Ora non ricordo il nome
2016
Ora non ricordo il nome è un docufilm del 2016, diretto da Michele Coppini
Ridotto alla sua forma più facile e semplificata, il carattere (metonimia per caratterista, astratto per concreto) è la faccia. Quel viso, quella prosopopea che ti ricordi prima di qualsiasi altra cosa, che entra a far parte dell’ordine delle cose immortali nella tua memoria. C’è un nome, dietro, ma più spesso non c’è, sfugge, latita, è lì lì per, ma non arriva. Appunto, ora non ricordo il nome, ma quello lì è scolpito dentro di me. Il carattere, con la sua violenta forza d’urto, di impatto, è stato alla base di quasi tutto il cinema degli anni Sessanta, Settanta e Ottanta. Anche dopo ma mai più come allora. La cattedrale felliniana, tanto per dire, non si ergerebbe senza quel ricco e anonimo materiale antropologico con cui il genio riminese ha impastato e cementato i laterizi del suo cinema. Da queste e analoghe considerazioni, devono essersi mossi gli autori di Ora non ricordo il nome, documentario o meglio docu-fiction con al centro i due proprietari di una videoteca toscana che hanno in testa di realizzare un film sui caratteristi del cinema italiano e partono quindi a raccogliere una serie di interviste all’uopo.

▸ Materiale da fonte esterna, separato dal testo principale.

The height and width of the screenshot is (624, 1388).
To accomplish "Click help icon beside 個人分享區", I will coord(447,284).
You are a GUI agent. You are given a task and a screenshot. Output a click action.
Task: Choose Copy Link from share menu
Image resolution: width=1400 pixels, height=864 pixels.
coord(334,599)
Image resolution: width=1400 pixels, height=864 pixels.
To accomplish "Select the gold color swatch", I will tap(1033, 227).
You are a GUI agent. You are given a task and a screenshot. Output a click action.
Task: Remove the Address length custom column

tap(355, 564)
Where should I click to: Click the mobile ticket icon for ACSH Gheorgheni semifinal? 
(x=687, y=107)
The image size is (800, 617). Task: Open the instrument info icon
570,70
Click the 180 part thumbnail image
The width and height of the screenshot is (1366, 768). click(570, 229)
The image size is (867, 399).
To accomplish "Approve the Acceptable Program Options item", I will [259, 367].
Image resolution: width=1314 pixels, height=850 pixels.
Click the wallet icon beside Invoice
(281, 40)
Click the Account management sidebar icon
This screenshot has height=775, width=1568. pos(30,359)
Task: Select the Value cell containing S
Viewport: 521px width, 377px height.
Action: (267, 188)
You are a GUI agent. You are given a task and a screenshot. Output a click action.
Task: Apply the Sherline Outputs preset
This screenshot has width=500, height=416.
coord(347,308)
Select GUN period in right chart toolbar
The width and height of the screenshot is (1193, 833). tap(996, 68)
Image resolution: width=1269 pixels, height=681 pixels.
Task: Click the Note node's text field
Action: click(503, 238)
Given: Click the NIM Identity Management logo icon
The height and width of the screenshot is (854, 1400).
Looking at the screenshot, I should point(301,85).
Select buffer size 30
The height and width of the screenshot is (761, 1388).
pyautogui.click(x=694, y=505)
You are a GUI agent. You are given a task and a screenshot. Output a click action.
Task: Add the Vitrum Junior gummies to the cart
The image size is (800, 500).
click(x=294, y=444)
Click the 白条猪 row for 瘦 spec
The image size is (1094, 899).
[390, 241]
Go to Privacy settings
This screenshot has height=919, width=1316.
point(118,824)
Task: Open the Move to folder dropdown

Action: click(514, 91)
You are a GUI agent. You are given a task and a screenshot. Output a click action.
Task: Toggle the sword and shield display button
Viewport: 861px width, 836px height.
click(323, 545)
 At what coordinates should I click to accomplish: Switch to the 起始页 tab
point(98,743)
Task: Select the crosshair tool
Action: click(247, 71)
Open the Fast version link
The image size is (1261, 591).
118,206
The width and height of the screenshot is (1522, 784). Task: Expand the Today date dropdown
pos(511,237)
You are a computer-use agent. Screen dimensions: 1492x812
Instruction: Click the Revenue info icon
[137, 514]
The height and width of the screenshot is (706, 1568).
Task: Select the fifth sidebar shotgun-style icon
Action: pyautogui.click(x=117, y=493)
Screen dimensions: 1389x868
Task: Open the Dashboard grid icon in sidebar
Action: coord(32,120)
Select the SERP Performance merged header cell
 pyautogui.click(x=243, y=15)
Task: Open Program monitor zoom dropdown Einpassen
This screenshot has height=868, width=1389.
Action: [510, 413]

Michele Coppini è l’artefice del progetto, con la collaborazione di Massimiliano Manna. E Coppini con Stefano Martinelli sono i due videotecari con problemi sentimentali e di sopravvivenza spiccia, che incontrano Paola Tiziana Cruciani (Ferie d’agosto, Tutta la vita davanti), Stefano Ambrogi (Febbre da cavallo, Grande grosso e Verdone, Lo chiamavano Jeeg Robot), Camillo Milli (L’allenatore nel pallone, Habemus Papam), Franco Pistoni (Si può fare, Il racconto dei racconti), Sandro Ghiani (Fracchia la belva umana, Scemo di guerra, Sturmtruppen), Isa Gallinelli (Borotalco, Compagni di scuola), Raffaele Vannoli (Tutti giù per terra, Zora la vampira, Chi nasce tondo), Pietro Fornaciari (Ovosodo, Bagnomaria, 13 a tavola), Sergio Forconi (Berlinguer ti voglio bene, Il ciclone, Zitti e mosca) e Luciano Casaredi (Il cuore grande delle ragazze, Gli amici del bar Margherita). I nomi vi dicono poco o nulla (a parte forse la Gallinelli e Sandro Ghiani)? Come volevasi dimostrare. I caratteristi non vivono della fama nominale ma del loro essere concreto, immanente, sullo schermo, della loro faccia e della loro voce (essendo spesso anche ottimi doppiatori).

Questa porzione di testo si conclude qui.